On Monday, Qatar warned that it could stop sending gas to Europe if the EU does not change or withdraw its Corporate Sustainability Due Diligence Directive known as CSDDD. India too has strongly opposed the EU’s carbon tax, officially called the Carbon Border Adjustment Mechanism or CBAM.
Qatar is one of the largest gas producers in the world and became a key supplier to Europe after the continent reduced gas imports from Russia following the 2022 invasion of Ukraine.
India and the European Union are now negotiating a free trade agreement, but reports say that the carbon tax remains a major sticking point. Both sides have said they want to finalise the deal by the end of this year.
Qatar’s Energy Minister Saad Al Kaabi said that his country will stop exporting liquefied natural gas to Europe if the EU goes ahead with its new environmental and human rights rules.

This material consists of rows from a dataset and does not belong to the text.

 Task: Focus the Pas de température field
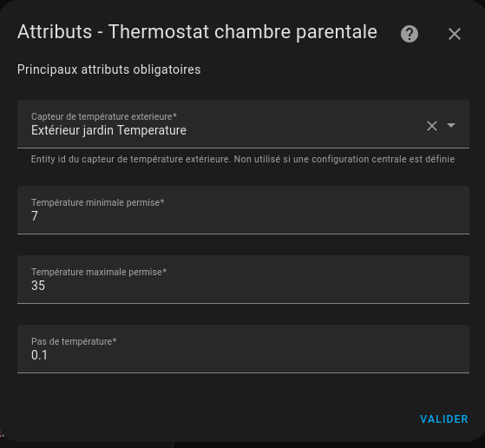pos(243,349)
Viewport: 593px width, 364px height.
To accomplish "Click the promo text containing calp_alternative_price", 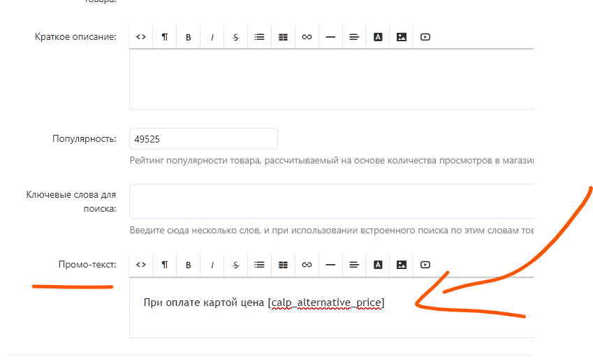I will (x=264, y=303).
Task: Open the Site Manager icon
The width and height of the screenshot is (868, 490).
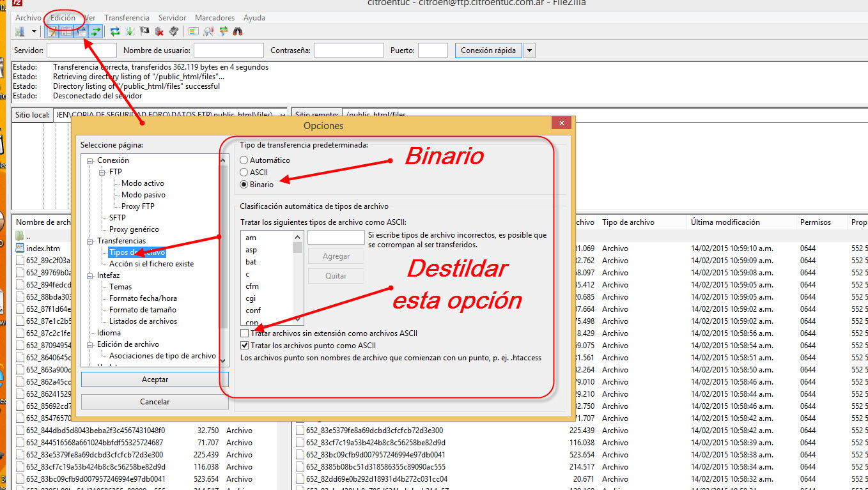Action: click(20, 31)
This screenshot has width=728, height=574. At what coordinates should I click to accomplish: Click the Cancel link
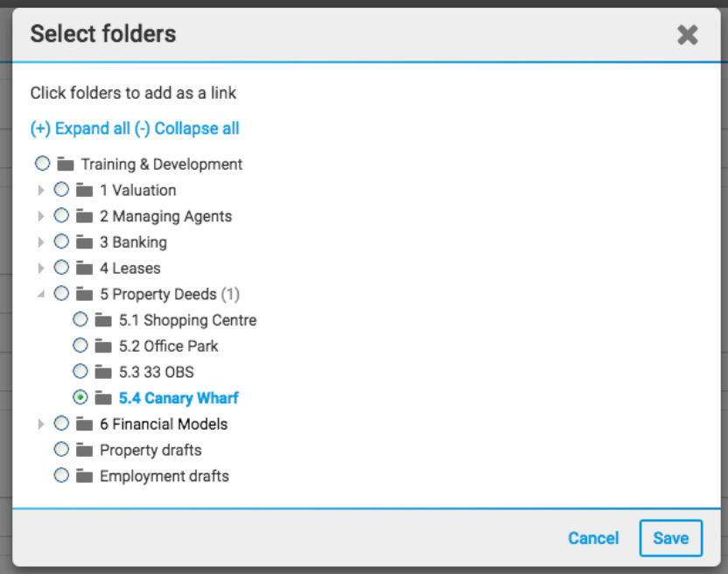pos(593,538)

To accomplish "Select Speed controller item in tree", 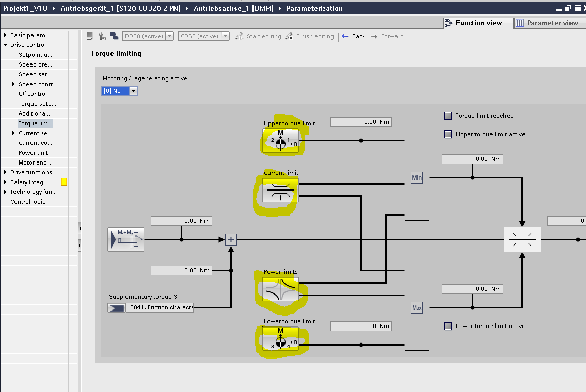I will point(38,84).
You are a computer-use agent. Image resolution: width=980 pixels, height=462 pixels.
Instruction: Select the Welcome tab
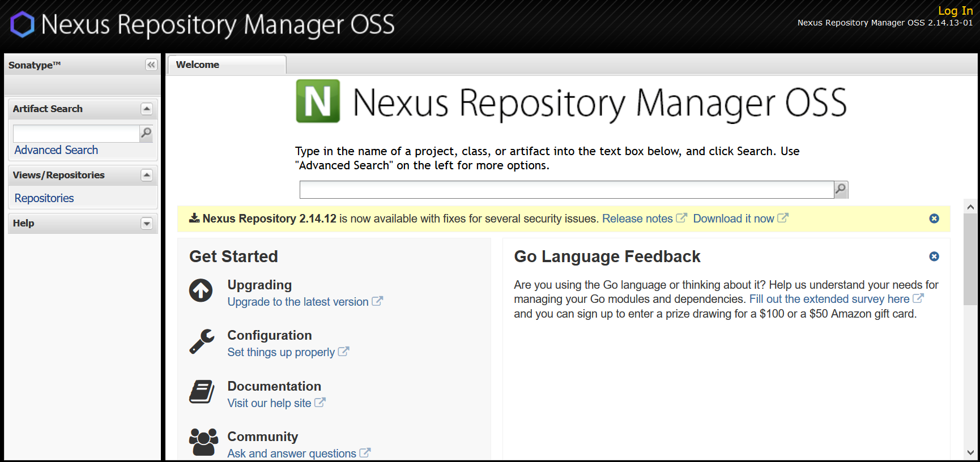point(198,65)
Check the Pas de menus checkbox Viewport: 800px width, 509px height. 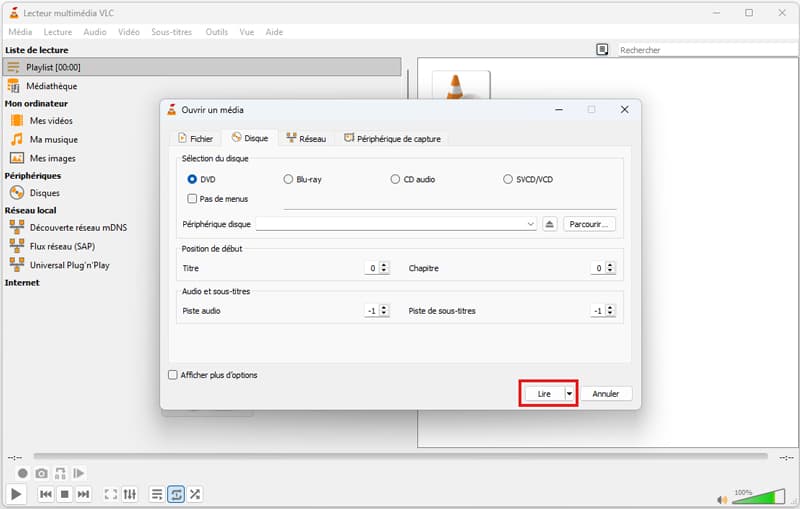(192, 198)
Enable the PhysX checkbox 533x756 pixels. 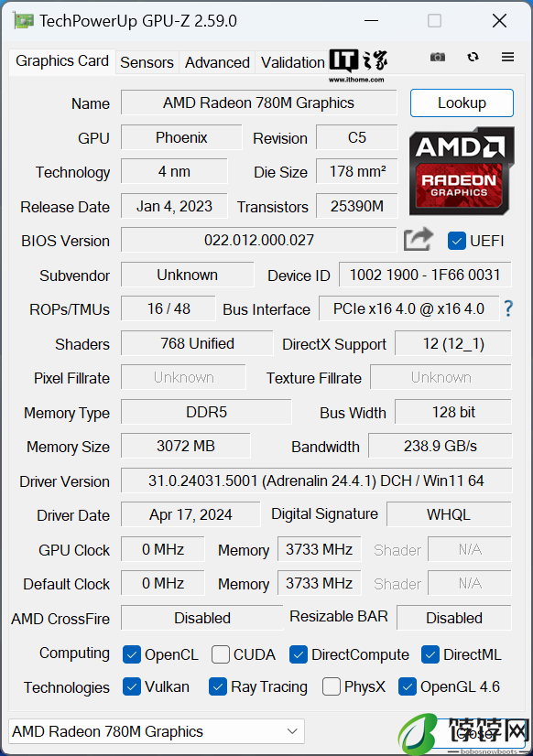[x=331, y=687]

The law known as the Corporate Sustainability Due Diligence Directive asks large companies to fix the “adverse human rights and environmental impacts” in their global supply chains.
“If Europe does not look at how they can water down or cancel the CSDDD, and still have a penalty of 5 per cent of our total world turnover as a penalty, we will not be delivering LNG to Europe, for sure,” said Al Kaabi, as per AFP.

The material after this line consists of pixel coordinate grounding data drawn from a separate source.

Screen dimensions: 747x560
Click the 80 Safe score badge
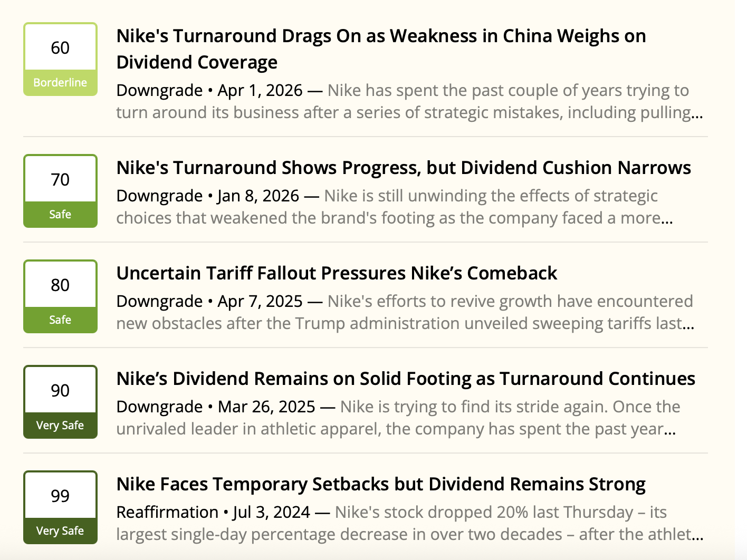point(60,296)
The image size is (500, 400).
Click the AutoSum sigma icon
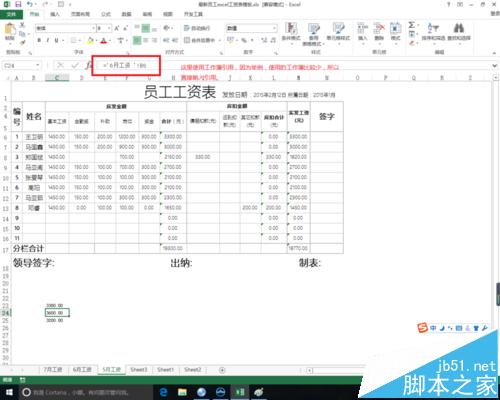pyautogui.click(x=412, y=25)
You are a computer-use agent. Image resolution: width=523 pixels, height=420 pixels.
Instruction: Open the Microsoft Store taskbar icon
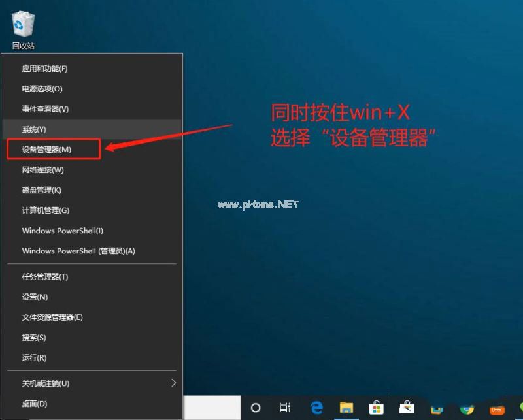point(377,408)
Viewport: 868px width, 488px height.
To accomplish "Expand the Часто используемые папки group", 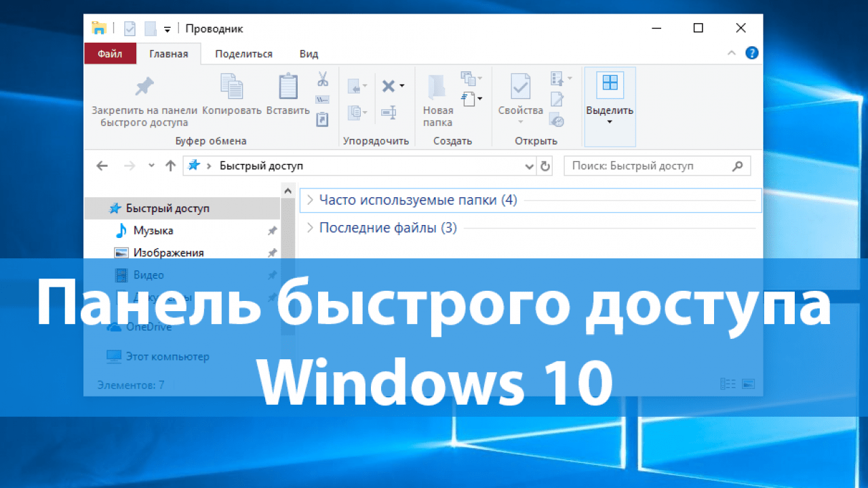I will click(310, 200).
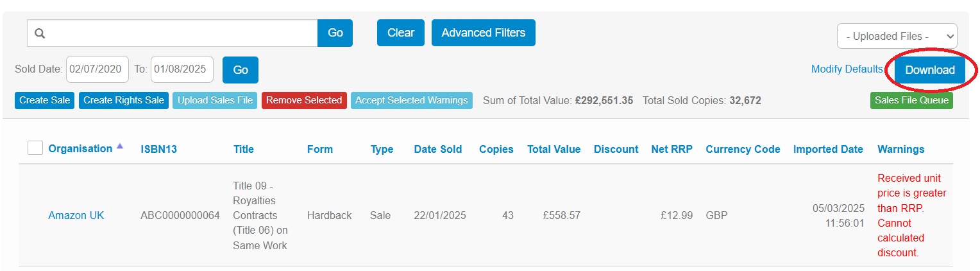Screen dimensions: 980x271
Task: Click the red Remove Selected button
Action: [304, 100]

India has also made its stand clear, saying it is “opposed to parts of it.”
“We have very deep reservations about CBAM, and we’ve been quite open about it. The idea that one part of the world will set standards for everybody else is something which we are against,” External Affairs Minister S Jaishankar told Euractiv in June.
EU officials have said they are trying to find a middle ground with India to move forward.
In September, EU chief negotiator Christophe Kiener told the European Parliament’s trade committee that the EU “will need to adjust the approach we usually take on trade and sustainable development” to reach a deal with India.
“The notion that there would be a dispute settlement, let alone sanctions applying to those commitments, the idea that the commitments would be legally binding, that civil society would be involved in the management of the agreement from that perspective, but also that those commitments would apply at the sub-federal level — these are elements that are very difficult for India,” said Kiener, as per Euronews.